■ **REQUIRED WORK**
Only the lines below from the one that holds "Viewport: 1024px width, 527px height." through the one that holds "Screen dimensions: 800x600" should appear in the answer, copied exactly, end lines included and pictures omitted.

■ **DATA SHOWN**
+===+

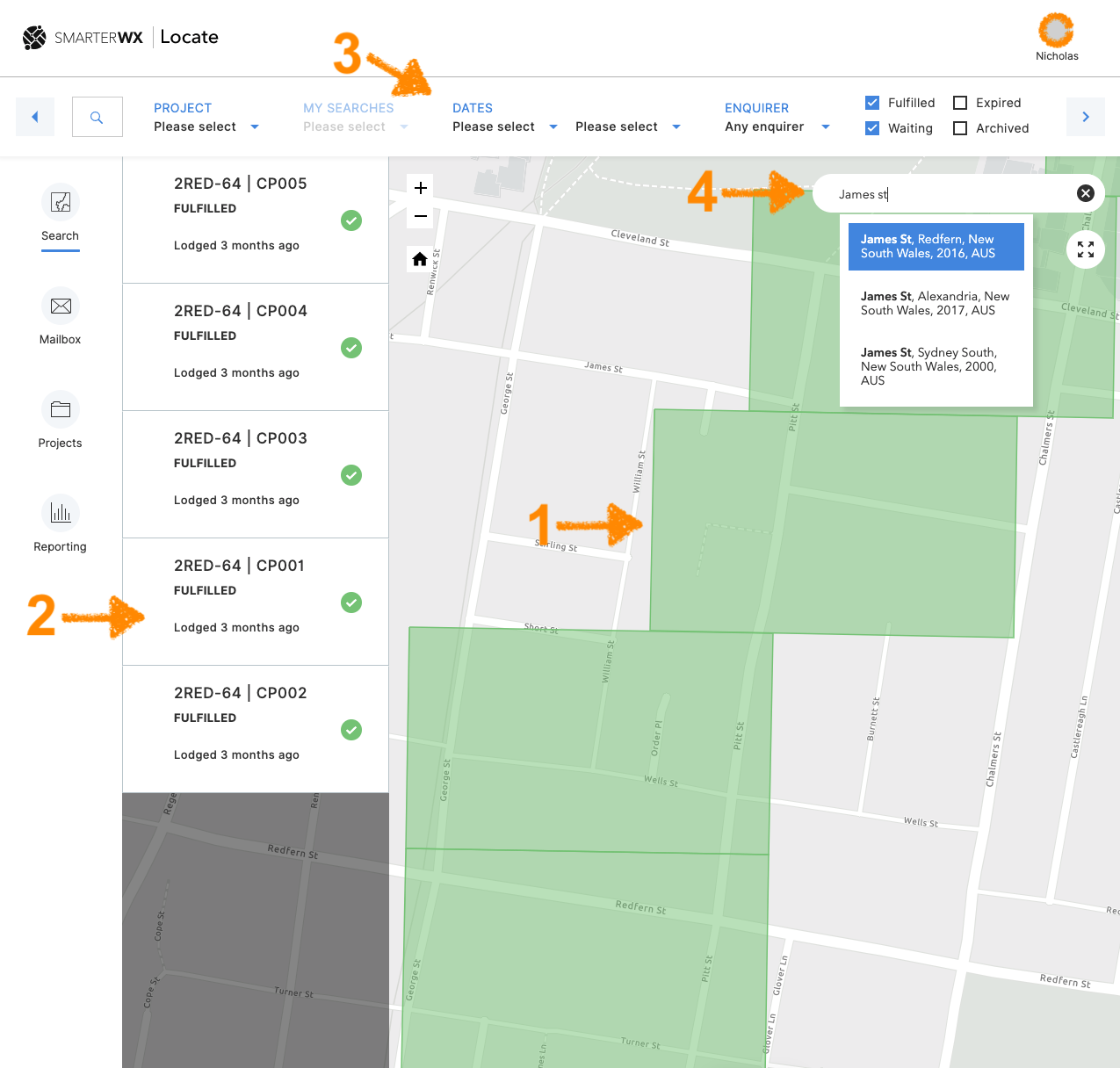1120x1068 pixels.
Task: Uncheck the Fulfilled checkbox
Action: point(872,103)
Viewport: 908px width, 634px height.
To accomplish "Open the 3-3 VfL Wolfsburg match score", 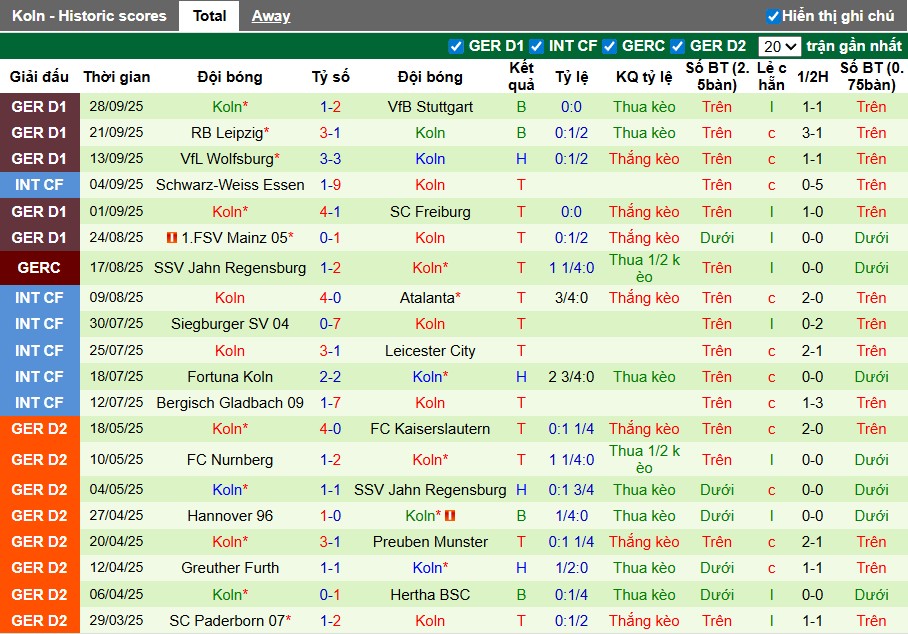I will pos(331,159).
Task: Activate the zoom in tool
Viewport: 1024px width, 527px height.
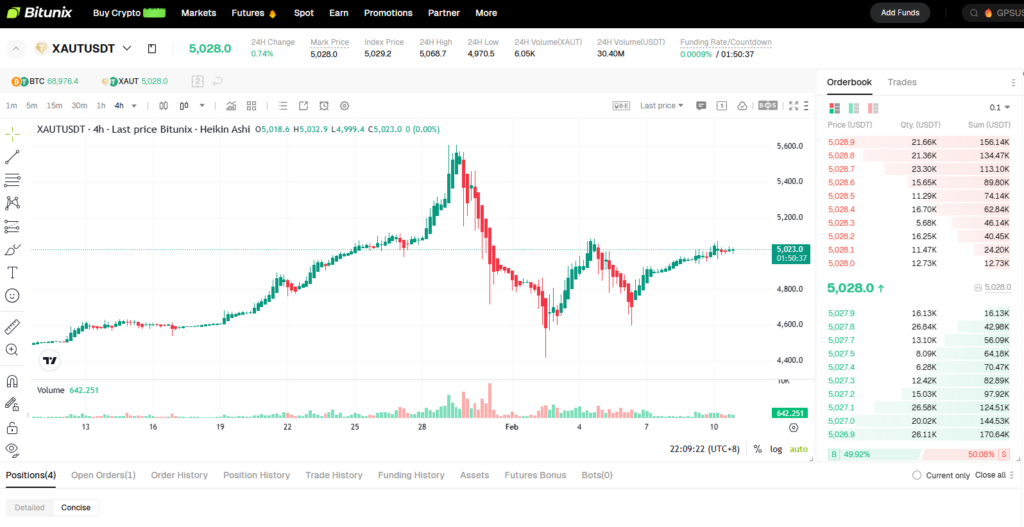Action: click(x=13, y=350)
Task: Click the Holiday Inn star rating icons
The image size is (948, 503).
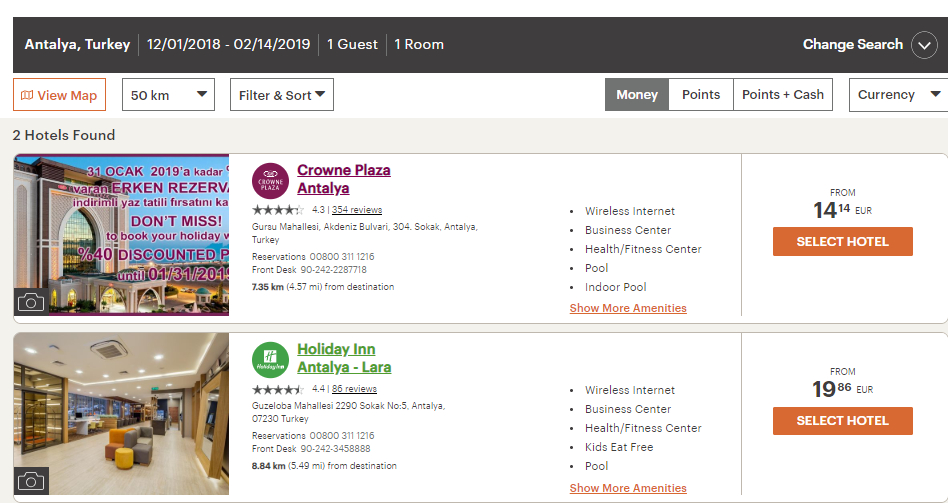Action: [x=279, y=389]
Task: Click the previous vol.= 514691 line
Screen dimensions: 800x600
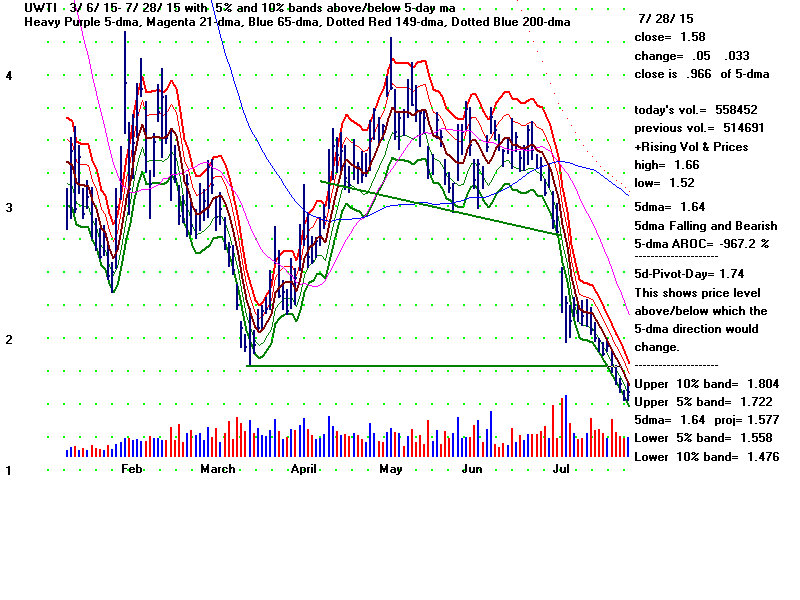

+===+

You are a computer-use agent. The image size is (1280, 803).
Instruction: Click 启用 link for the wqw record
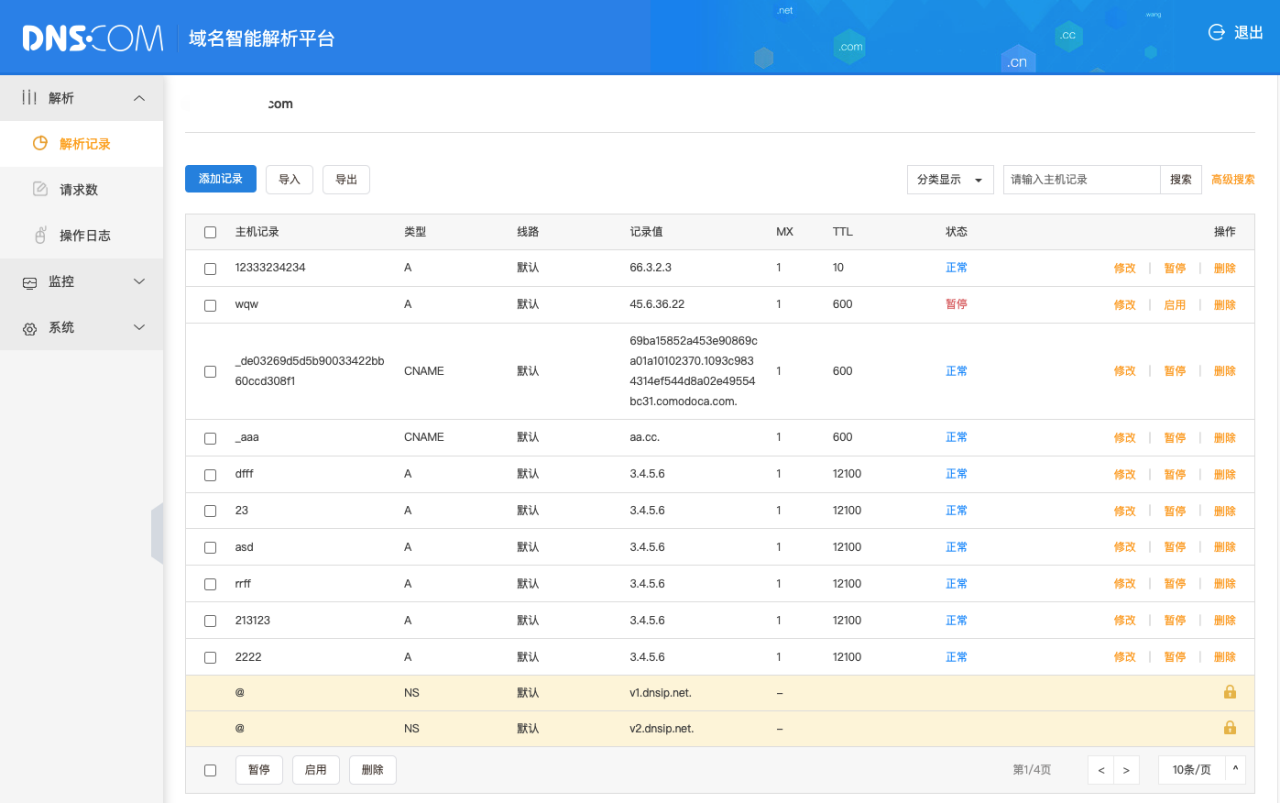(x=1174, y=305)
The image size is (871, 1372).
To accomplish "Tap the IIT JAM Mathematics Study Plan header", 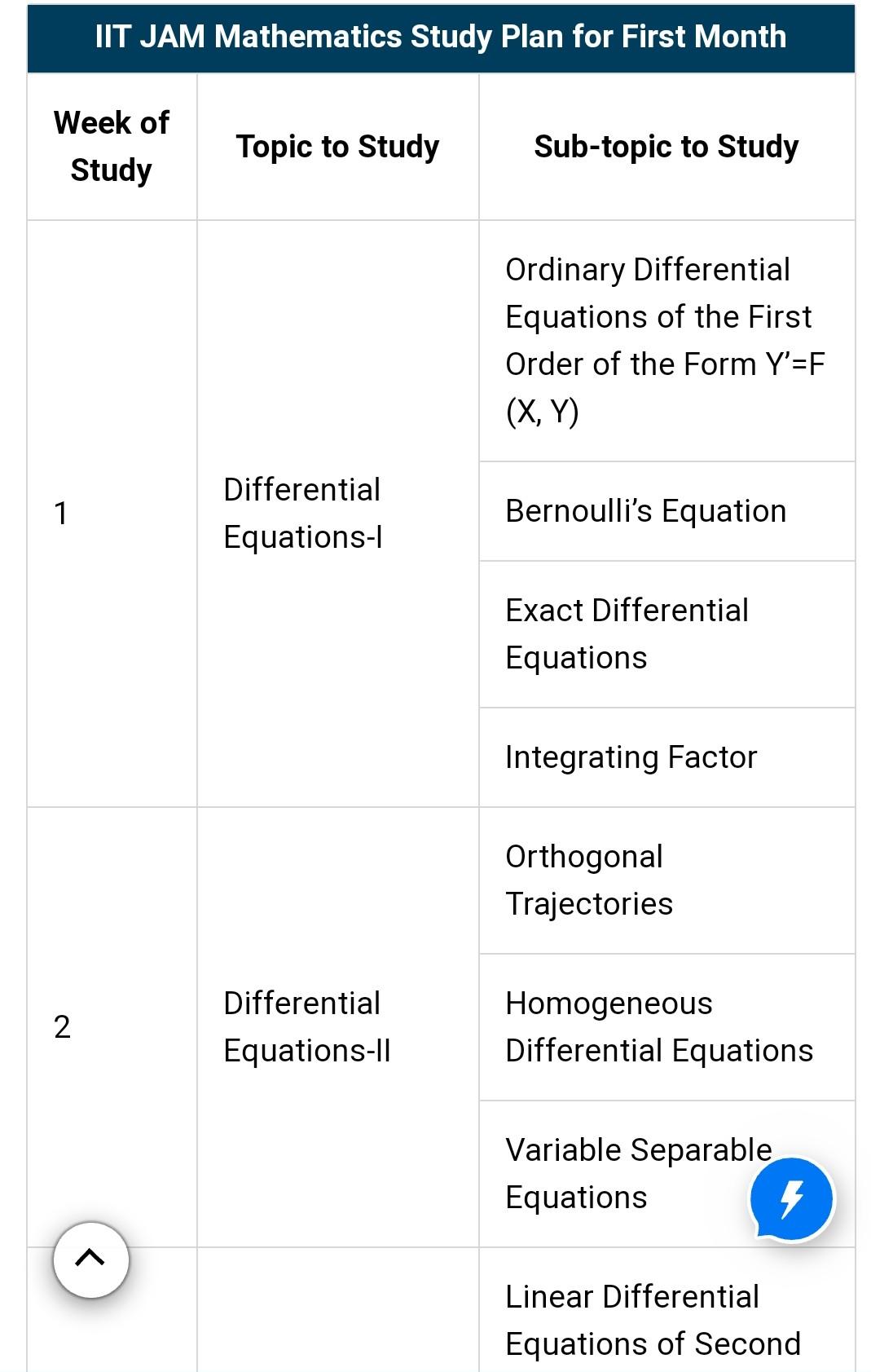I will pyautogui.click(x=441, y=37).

+===+

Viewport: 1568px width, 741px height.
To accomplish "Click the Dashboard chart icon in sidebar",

+===+

■ **WRITTEN REPLY**
Viewport: 1024px width, 527px height.
Action: click(x=13, y=350)
Task: Click the Holiday Inn star rating icons
The image size is (948, 503).
Action: [x=279, y=389]
Task: Click the previous vol.= 514691 line
Screen dimensions: 800x600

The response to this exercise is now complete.